Давид нешуточно заинтересовался. Да и Катрин, даже помимо собственной воли.
– А что происходит со стариками вроде меня? Начнем с того, что я уже получил вдвое больше информации, и ненужной и полезной, чем вы. По определению я вдвое чаще использовал средство для стирания этой самой информации. К тому же, поскольку оставшееся мне время стремительно сокращается, я с каждым днем решительнее и энергичнее отвергаю все, что не считаю важным, – точно так же я утратил привязанность к своим пожиткам, раз я не могу взять все это с собой. А также я регулярно убираюсь на чердаке, – сказал он, постучав пальцем себе по лбу. – Фабрика по уборке ненужного работает с огромной скоростью и не без перебоев. В целом, мне уже нет нужды что-то помнить о фильмах. Как могло предвидеть нечто, помогающее мне освобождать место на чердаке, что сегодня вечером мне понадобится вспомнить именно это?
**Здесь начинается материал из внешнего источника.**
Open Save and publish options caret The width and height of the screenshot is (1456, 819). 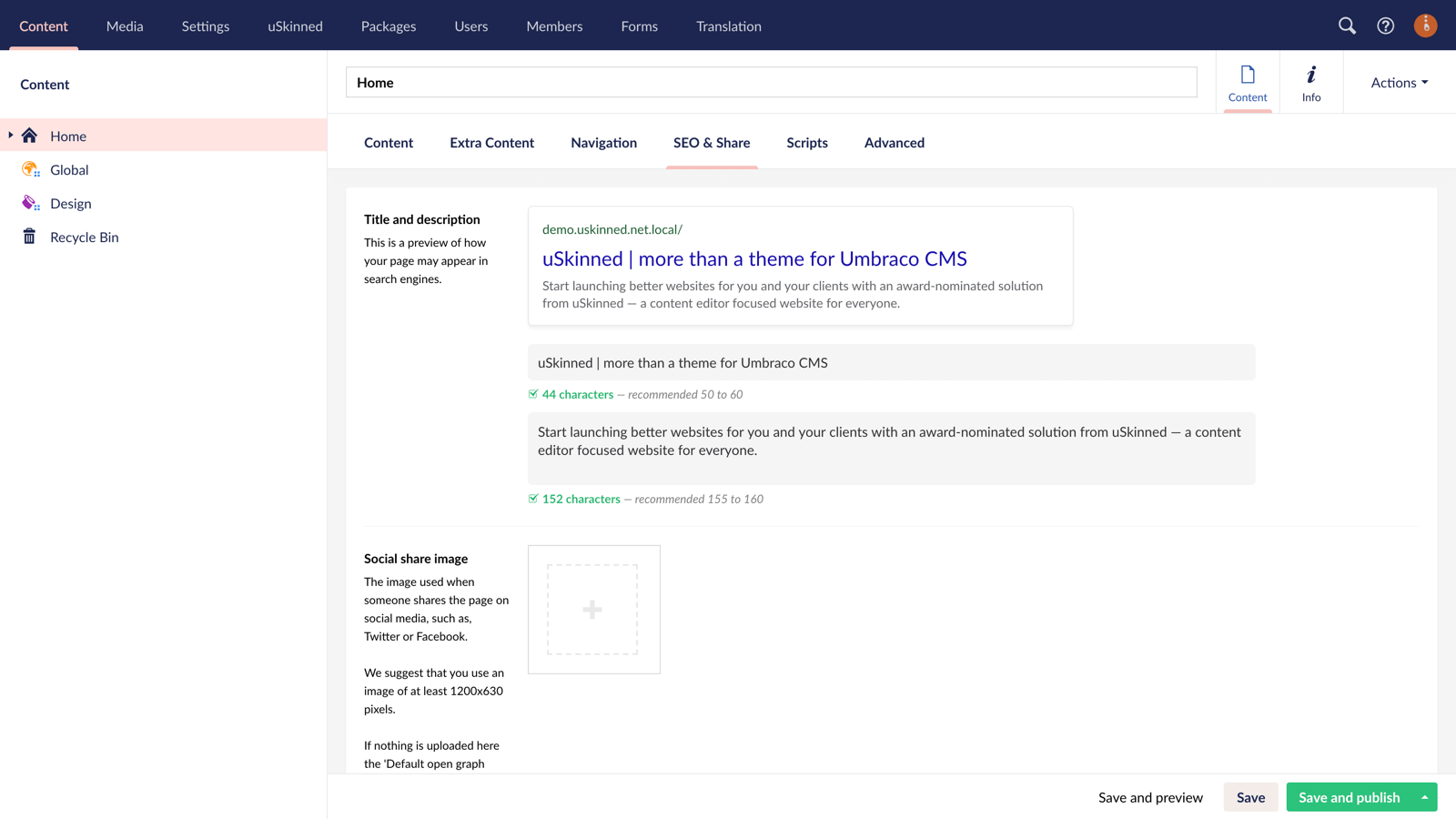pos(1425,796)
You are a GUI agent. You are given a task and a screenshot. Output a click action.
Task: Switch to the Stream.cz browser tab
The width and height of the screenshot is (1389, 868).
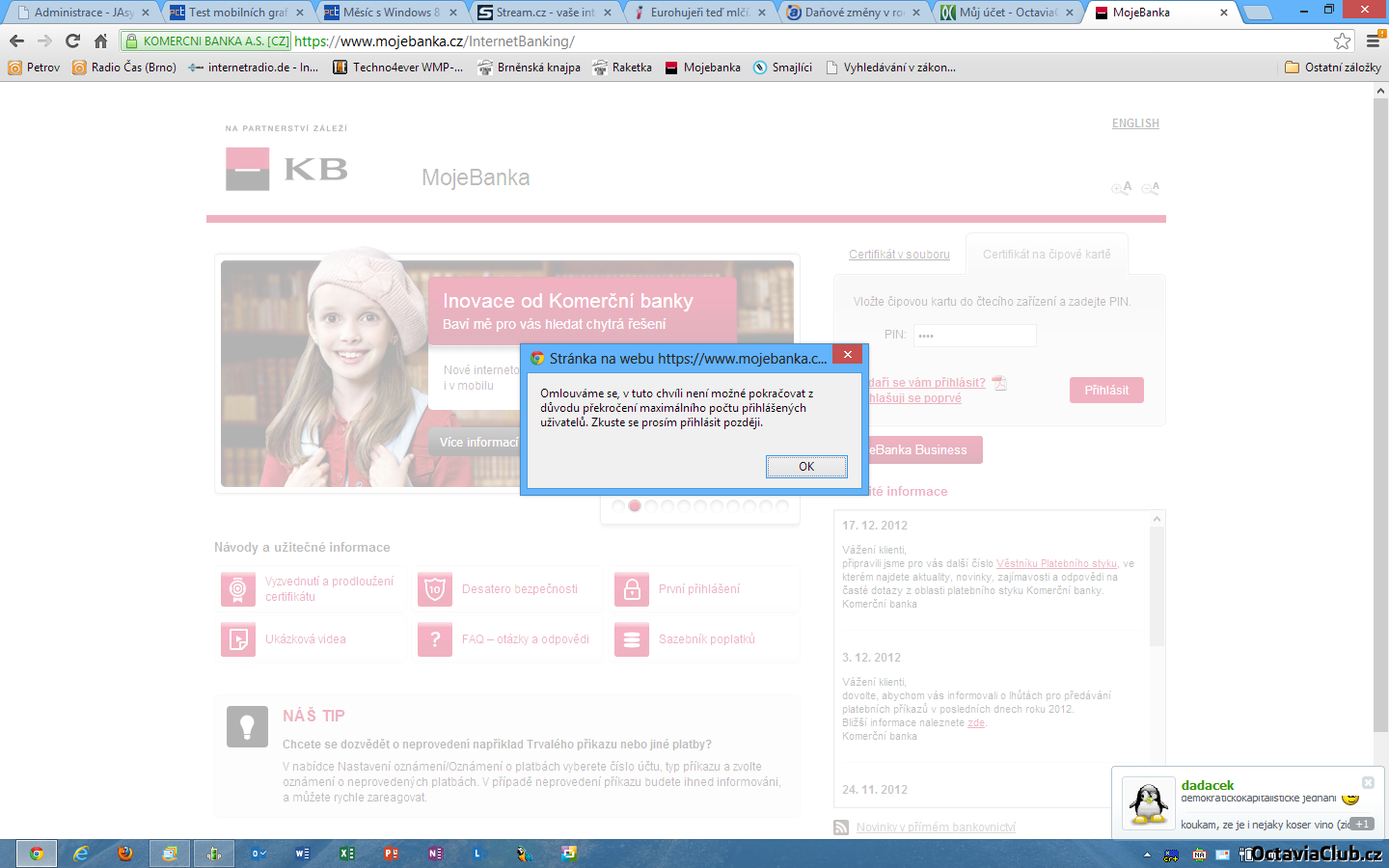click(545, 13)
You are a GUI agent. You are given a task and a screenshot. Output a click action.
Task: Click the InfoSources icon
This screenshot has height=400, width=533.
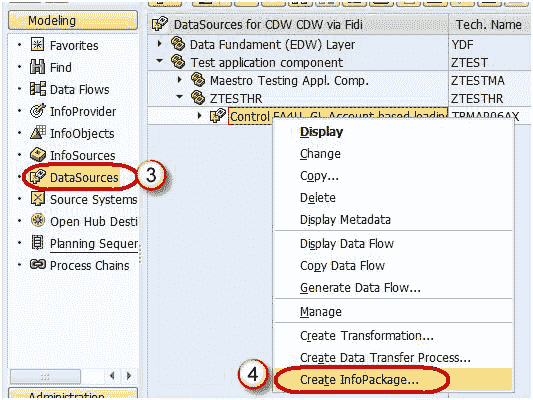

Мне вовсе не стыдно, и меня ничуть не тревожит, что я так много потерял, не более чем фермер станет стыдиться или тревожиться по поводу того, что ветер сдул солому с гумна, оставив только зерно. Вы, наверное, и не поймете этого, пока не постареете, но для людей моего возраста это данность, и если принять ее, то жизнь сразу станет более прекрасной, более насыщенной и непостижимой. Вы научитесь понимать эмоциями и чувствовать разумом. Если под конец жизнь обретает характерные признаки искусства, то уже не важно, что ты забыл, куда положил очки для чтения.
* * *
– Пожалуйста, – взмолился Давид, – позвольте мне отвезти вас домой. Дороги свободны. Я за час обернусь.
– В этом нет никакой необходимости. Мне приятно пешком, да и поезда регулярно ходят.
– При пересадке в Нантерре можно битый час простоять на холоде.
– Еще не настолько поздно, Давид. Больше десяти минут ждать не придется. А потом, я ничего не имею против холода.